• What you should do:
Please return every line below, from the first one down to and including the line that contains "tap(881, 700)", copying each exactly and leaving out the pictures.

(Location data for words and elements)
══════════════════════════════
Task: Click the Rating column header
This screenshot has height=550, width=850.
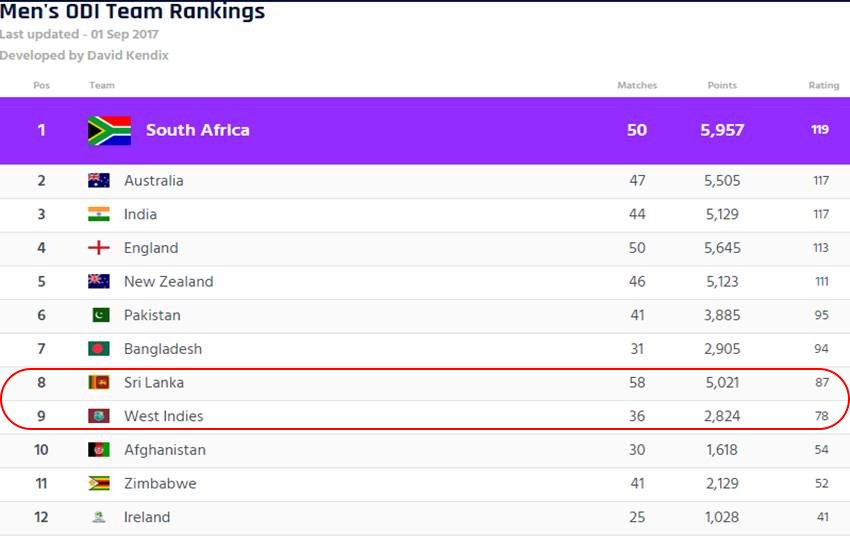Action: click(x=823, y=85)
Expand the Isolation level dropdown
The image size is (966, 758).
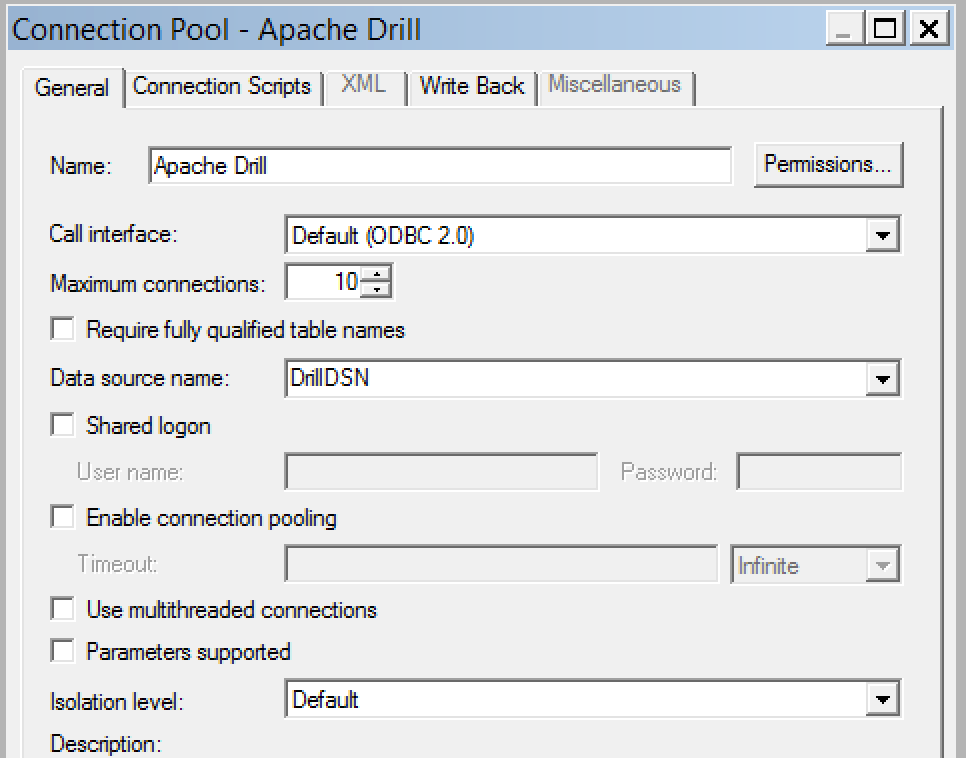tap(881, 700)
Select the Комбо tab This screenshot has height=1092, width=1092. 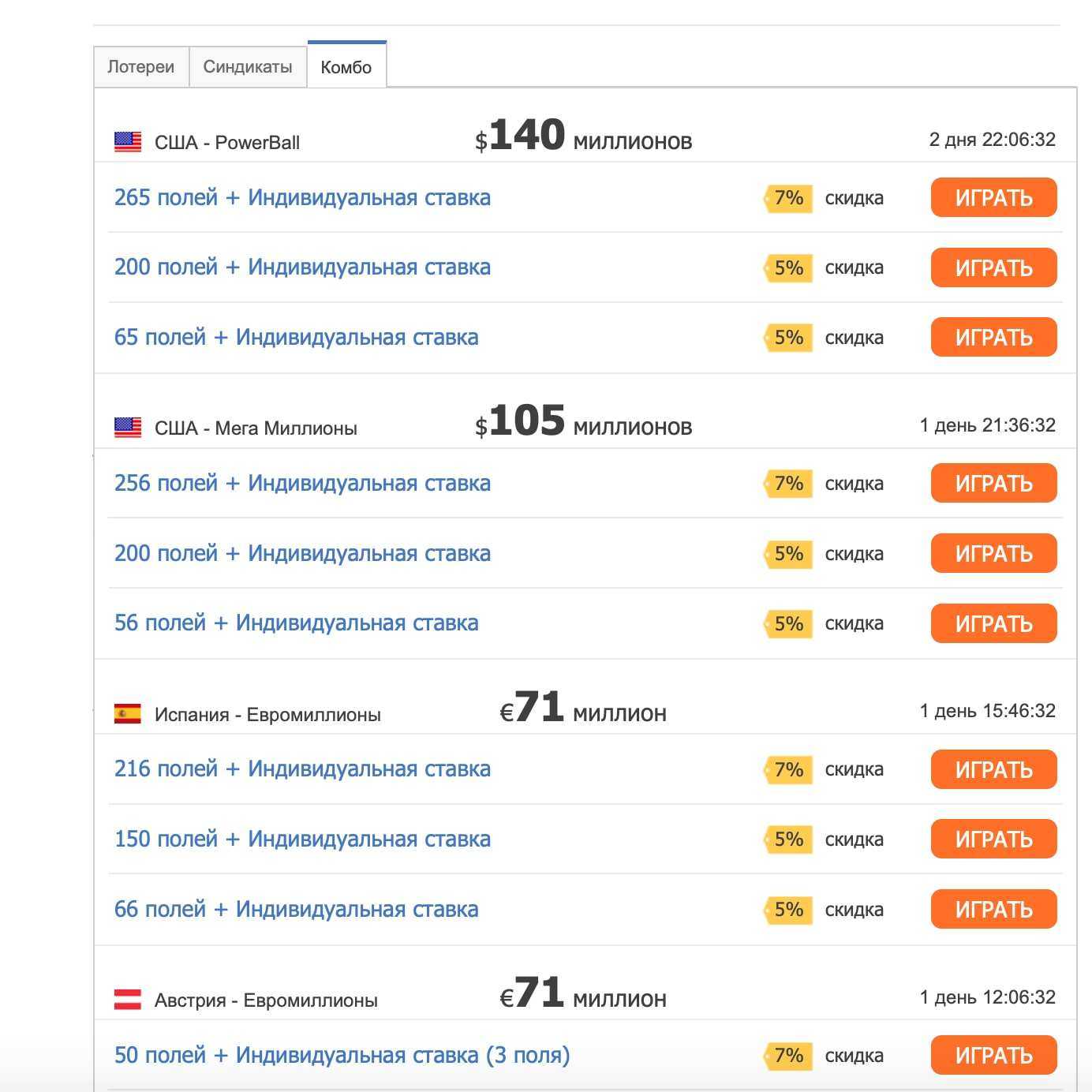coord(346,66)

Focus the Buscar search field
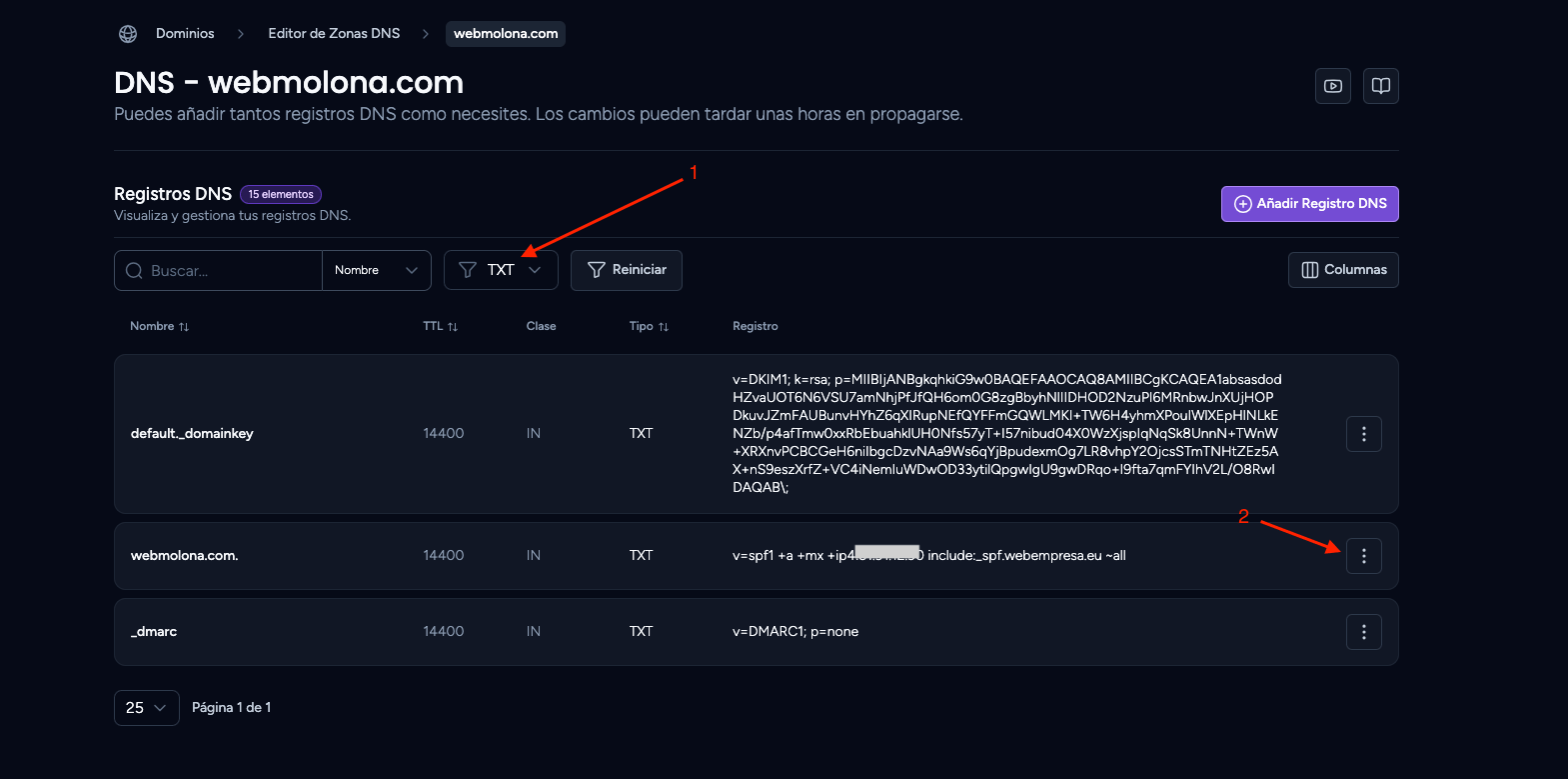[219, 271]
══════════════════════════════
• Solution to the exercise:
Task: Click the Rating column header
This screenshot has height=550, width=850.
Action: click(x=823, y=85)
Expand the Isolation level dropdown
The image size is (966, 758).
tap(881, 700)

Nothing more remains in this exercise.